Quiz: Chapter 27

DataField.Dev

Quiz: Chapter 27

Working with Geospatial Data: Maps, Spatial Joins, and Location-Based Analysis

Instructions: Answer all questions. Multiple-choice questions have one correct answer unless otherwise stated. Short-answer questions should be answered in 2-4 sentences.

Question 1 (Multiple Choice)

When creating a GeoDataFrame from a pandas DataFrame with latitude and longitude columns, what is the correct order for the Point() constructor?

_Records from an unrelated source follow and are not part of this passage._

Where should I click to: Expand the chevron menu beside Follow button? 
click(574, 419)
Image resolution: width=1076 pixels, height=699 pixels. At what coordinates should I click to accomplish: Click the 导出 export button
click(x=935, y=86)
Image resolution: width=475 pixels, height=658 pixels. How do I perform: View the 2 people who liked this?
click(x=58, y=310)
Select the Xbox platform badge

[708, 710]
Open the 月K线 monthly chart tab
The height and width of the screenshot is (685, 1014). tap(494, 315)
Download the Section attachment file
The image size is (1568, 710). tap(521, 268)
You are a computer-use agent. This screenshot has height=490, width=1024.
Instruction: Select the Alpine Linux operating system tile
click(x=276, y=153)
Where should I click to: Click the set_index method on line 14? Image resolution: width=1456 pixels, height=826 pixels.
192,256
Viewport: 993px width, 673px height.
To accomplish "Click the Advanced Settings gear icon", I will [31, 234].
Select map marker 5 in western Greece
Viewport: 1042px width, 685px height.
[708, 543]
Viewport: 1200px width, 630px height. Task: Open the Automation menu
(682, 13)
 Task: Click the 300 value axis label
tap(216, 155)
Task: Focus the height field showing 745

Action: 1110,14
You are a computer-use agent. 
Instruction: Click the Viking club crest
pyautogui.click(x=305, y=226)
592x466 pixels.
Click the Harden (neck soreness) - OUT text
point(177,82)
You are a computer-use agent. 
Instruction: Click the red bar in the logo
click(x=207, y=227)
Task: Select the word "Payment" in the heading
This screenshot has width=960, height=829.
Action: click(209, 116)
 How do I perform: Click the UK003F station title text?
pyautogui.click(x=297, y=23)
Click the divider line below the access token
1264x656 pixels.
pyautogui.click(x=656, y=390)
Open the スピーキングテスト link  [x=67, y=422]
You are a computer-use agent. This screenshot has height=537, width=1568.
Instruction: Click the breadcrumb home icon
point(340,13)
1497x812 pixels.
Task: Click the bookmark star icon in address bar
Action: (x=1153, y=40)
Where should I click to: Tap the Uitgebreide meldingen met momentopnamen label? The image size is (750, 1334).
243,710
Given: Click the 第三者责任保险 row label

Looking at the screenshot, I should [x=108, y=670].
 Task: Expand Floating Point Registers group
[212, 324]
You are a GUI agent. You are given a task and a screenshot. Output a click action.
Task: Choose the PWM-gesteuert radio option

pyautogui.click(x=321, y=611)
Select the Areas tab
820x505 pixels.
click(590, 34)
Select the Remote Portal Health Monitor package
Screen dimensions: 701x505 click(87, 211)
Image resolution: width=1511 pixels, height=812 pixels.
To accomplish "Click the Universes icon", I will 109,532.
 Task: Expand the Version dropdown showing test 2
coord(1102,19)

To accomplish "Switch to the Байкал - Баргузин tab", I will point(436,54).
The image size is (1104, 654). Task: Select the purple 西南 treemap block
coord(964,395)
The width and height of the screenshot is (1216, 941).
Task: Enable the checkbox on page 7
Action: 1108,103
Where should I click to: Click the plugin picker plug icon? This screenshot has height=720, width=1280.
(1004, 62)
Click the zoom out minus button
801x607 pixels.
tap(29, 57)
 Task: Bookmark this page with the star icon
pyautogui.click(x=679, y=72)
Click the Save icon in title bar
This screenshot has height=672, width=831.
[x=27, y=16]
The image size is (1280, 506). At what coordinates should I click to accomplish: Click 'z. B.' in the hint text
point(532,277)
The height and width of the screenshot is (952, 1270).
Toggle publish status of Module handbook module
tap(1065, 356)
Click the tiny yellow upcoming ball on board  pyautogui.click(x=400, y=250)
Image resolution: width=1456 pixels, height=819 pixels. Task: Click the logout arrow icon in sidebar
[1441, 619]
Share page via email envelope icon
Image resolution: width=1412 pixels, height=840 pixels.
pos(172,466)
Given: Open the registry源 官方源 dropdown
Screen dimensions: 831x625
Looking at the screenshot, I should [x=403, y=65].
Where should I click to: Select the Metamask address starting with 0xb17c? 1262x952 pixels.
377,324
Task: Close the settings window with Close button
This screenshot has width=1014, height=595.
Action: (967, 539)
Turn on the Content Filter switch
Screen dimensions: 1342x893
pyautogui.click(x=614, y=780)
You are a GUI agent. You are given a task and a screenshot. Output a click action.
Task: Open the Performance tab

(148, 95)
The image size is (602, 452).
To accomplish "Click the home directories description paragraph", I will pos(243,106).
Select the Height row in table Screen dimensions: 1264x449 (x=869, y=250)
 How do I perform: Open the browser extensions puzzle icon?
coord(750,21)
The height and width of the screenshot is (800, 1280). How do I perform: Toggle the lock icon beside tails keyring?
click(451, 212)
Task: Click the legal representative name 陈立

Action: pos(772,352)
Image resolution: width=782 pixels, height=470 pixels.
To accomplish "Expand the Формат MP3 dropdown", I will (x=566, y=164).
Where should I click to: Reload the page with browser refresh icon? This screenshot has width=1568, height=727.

A) Point(latitude, longitude)
B) Point(longitude, latitude)
C) Point(latitude, longitude, elevation)
D) The order does not matter

Answer: B) Point(longitude, latitude). Shapely and most geospatial libraries follow the mathematical convention of (x, y), which maps to (longitude, latitude). Longitude is the x-axis (east-west) and latitude is the y-axis (north-south). This is the single most common geospatial bug: human convention says "lat, lon" but geospatial code expects "lon, lat." Getting this wrong places your points in the wrong location, and geopandas will not raise an error --- it will silently plot customers in the ocean.

Question 2 (Multiple Choice)

You compute point_a.distance(point_b) on two points in a GeoDataFrame with CRS EPSG:4326 (WGS84). The result is 0.045. What does this number represent?

A) 0.045 kilometers
B) 0.045 miles
C) 0.045 degrees (approximately 5 km, depending on latitude)
D) 0.045 meters

Answer: C) 0.045 degrees (approximately 5 km, depending on latitude). EPSG:4326 uses degrees as its unit. The .distance() method computes Euclidean distance in the coordinate system's native units. On an unprojected CRS, this produces degrees, which vary in real-world distance depending on latitude. At the equator, 1 degree of longitude is about 111 km. At 60 degrees latitude, it is about 55 km. To get distance in meters or kilometers, either reproject to a local projected CRS or use the haversine formula.

Question 3 (Multiple Choice)

Which CRS should you use to store geospatial data for a web application that receives coordinates from GPS devices?

A) EPSG:5070 (Albers Equal Area Conic)
B) EPSG:3857 (Web Mercator)
C) EPSG:4326 (WGS84)
D) EPSG:32618 (UTM Zone 18N)

Answer: C) EPSG:4326 (WGS84). GPS devices output coordinates in WGS84 (latitude and longitude in degrees). It is the standard for data storage and exchange. EPSG:3857 (B) is used internally by web map tiles (Google Maps, OpenStreetMap) for display, not storage. EPSG:5070 (A) and EPSG:32618 (D) are projected CRS used for analysis and measurement, not for storing raw GPS data.

Question 4 (Multiple Choice)

You call .buffer(50000) on a point in a GeoDataFrame with CRS EPSG:4326. What happens?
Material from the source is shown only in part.